[Extracted data entries]
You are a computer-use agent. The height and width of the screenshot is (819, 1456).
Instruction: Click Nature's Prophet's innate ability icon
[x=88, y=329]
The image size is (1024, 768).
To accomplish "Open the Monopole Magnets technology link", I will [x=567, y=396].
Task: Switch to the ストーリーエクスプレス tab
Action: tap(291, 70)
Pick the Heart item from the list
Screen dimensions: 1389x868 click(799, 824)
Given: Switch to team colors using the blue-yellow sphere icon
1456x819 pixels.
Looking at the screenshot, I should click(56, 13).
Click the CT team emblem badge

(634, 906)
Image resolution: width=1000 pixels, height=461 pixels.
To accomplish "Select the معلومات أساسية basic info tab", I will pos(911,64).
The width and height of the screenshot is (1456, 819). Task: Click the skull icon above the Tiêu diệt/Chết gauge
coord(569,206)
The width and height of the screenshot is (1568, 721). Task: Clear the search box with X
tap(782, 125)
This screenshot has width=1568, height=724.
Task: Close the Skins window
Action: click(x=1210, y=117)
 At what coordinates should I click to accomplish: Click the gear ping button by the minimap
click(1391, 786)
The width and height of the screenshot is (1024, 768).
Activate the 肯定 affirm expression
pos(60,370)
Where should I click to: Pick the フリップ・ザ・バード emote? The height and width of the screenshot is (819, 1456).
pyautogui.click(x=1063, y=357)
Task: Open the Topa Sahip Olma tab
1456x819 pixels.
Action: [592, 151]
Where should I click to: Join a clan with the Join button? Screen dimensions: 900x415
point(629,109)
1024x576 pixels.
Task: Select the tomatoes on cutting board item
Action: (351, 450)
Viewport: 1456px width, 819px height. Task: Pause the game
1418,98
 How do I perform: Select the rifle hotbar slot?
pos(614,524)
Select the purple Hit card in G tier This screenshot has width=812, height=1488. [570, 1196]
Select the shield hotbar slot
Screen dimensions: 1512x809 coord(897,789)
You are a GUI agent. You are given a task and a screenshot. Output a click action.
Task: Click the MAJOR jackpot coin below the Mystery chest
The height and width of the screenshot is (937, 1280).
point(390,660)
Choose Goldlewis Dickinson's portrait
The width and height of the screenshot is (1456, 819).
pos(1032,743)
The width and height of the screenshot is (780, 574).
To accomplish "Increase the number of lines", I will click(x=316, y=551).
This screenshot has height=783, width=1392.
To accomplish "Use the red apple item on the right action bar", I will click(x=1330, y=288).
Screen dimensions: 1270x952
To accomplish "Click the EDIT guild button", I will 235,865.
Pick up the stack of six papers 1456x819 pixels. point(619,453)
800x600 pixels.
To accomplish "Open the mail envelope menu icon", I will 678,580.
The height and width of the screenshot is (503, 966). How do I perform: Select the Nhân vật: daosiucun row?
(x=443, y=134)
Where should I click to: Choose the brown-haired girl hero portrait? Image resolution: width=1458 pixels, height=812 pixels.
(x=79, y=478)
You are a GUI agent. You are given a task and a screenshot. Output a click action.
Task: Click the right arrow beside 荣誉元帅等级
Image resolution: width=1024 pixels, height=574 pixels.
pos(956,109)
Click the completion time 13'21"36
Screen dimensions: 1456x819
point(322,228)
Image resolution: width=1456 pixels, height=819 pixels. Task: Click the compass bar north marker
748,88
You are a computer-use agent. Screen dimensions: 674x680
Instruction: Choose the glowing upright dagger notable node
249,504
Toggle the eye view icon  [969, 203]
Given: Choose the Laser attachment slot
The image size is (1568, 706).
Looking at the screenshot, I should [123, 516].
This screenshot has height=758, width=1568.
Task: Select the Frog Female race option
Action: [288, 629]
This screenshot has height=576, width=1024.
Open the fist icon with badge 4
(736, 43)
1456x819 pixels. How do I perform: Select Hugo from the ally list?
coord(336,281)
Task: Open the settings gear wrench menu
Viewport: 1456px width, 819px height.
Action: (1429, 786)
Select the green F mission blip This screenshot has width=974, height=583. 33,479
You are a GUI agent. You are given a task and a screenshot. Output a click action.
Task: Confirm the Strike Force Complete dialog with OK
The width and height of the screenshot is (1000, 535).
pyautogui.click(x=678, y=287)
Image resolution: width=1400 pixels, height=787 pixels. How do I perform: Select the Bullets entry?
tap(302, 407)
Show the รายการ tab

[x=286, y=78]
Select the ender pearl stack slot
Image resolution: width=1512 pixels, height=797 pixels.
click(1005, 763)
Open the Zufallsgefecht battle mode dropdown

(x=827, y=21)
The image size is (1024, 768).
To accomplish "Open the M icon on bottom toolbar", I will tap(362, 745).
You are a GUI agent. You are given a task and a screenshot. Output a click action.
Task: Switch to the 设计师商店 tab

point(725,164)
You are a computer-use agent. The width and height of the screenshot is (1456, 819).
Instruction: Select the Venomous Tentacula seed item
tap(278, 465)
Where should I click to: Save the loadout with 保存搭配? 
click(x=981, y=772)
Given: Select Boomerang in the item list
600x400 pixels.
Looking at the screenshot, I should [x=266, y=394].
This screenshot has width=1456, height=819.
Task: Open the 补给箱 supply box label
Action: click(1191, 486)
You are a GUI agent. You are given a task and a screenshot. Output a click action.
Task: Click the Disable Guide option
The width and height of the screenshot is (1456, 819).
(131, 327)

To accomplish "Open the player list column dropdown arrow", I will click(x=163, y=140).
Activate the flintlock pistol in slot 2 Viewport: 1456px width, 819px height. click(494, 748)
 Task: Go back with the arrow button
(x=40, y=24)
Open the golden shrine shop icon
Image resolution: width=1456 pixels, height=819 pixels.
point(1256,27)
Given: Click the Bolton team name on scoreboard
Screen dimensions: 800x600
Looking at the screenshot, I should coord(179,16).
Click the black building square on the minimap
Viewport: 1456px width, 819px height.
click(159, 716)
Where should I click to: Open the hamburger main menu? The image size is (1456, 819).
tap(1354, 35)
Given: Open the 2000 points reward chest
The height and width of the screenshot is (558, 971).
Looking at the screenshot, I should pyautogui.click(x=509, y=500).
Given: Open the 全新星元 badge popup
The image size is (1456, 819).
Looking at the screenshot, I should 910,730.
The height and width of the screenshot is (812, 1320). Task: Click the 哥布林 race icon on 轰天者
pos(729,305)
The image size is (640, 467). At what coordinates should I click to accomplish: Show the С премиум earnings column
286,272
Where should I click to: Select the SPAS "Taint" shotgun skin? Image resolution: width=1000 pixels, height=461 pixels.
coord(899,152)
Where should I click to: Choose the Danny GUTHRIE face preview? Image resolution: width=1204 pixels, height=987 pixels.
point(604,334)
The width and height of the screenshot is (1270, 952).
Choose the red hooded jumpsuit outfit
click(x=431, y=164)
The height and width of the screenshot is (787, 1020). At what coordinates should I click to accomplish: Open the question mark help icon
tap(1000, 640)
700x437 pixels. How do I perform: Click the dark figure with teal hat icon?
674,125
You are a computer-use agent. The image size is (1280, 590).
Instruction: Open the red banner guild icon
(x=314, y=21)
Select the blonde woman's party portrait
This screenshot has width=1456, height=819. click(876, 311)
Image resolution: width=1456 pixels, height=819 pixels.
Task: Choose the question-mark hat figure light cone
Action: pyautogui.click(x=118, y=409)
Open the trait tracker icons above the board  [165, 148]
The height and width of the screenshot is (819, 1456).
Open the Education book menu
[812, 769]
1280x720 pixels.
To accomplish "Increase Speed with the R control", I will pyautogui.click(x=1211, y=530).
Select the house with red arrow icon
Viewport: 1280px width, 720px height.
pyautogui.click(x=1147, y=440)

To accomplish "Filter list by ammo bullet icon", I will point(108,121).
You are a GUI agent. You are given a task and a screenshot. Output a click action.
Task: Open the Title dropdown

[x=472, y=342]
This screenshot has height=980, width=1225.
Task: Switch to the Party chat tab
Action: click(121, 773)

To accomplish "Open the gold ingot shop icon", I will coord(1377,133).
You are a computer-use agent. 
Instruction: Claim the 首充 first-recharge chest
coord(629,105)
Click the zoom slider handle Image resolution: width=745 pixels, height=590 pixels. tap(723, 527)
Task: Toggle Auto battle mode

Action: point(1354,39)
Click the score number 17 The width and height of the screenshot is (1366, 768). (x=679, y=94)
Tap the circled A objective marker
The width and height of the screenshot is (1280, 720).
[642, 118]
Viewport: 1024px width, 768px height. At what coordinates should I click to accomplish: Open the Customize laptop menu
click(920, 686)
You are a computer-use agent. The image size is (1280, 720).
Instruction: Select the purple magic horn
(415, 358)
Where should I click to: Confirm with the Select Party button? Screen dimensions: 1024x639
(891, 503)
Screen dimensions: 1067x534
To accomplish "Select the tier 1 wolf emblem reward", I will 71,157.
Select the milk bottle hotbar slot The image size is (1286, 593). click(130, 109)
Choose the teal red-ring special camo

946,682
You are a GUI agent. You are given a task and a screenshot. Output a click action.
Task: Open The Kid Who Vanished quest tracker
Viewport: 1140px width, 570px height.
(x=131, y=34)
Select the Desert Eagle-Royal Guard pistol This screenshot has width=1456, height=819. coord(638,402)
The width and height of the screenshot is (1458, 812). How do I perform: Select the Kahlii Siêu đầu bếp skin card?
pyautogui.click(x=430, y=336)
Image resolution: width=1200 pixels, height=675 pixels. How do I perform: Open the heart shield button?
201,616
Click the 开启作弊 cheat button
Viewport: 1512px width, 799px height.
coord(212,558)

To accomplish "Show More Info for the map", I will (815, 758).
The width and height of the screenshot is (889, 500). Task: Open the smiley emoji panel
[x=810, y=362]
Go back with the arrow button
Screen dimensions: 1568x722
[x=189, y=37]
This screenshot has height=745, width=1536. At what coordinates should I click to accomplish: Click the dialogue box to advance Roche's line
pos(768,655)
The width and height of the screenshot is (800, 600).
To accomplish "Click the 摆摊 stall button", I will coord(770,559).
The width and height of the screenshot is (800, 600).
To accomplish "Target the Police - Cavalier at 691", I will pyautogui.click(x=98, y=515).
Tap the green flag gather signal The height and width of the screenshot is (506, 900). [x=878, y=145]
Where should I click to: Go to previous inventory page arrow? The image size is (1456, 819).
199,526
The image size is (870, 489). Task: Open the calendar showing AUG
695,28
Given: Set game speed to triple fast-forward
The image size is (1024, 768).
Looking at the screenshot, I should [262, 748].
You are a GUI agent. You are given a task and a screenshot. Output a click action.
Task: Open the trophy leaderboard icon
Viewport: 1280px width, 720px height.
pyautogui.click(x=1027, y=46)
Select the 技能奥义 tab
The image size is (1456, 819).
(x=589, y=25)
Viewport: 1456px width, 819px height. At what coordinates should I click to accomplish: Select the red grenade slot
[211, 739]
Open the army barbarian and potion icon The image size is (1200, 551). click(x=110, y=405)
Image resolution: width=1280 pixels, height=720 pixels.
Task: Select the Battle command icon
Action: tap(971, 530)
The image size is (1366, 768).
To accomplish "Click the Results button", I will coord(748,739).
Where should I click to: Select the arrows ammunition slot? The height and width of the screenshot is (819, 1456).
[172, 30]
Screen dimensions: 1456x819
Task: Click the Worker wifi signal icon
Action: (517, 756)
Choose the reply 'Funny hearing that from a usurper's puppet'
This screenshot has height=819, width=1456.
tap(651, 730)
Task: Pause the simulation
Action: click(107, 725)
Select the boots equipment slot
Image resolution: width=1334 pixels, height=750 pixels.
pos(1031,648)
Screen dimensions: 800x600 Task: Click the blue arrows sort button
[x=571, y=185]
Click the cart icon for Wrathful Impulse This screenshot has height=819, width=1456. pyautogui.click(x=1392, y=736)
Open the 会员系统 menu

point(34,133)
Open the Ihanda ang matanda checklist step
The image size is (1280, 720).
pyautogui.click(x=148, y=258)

→ **Task to carry out**:
Please write out everything from the line containing "The height and width of the screenshot is (503, 966)." down to the line containing "coord(336,281)", replacing "How do I perform" with "How can I do" and keeping all else the same.

→ **Task result**:
The height and width of the screenshot is (503, 966). How can I do: Select the Nhân vật: daosiucun row?
(x=443, y=134)
Where should I click to: Choose the brown-haired girl hero portrait? Image resolution: width=1458 pixels, height=812 pixels.
(x=79, y=478)
You are a GUI agent. You are given a task and a screenshot. Output a click action.
Task: Click the right arrow beside 荣誉元帅等级
Image resolution: width=1024 pixels, height=574 pixels.
pos(956,109)
Click the completion time 13'21"36
Screen dimensions: 1456x819
point(322,228)
Image resolution: width=1456 pixels, height=819 pixels. Task: Click the compass bar north marker
748,88
You are a computer-use agent. Screen dimensions: 674x680
Instruction: Choose the glowing upright dagger notable node
249,504
Toggle the eye view icon  [969, 203]
Given: Choose the Laser attachment slot
The image size is (1568, 706).
Looking at the screenshot, I should [123, 516].
This screenshot has height=758, width=1568.
Task: Select the Frog Female race option
Action: [288, 629]
This screenshot has height=576, width=1024.
Open the fist icon with badge 4
(736, 43)
1456x819 pixels. How can I do: Select Hugo from the ally list?
coord(336,281)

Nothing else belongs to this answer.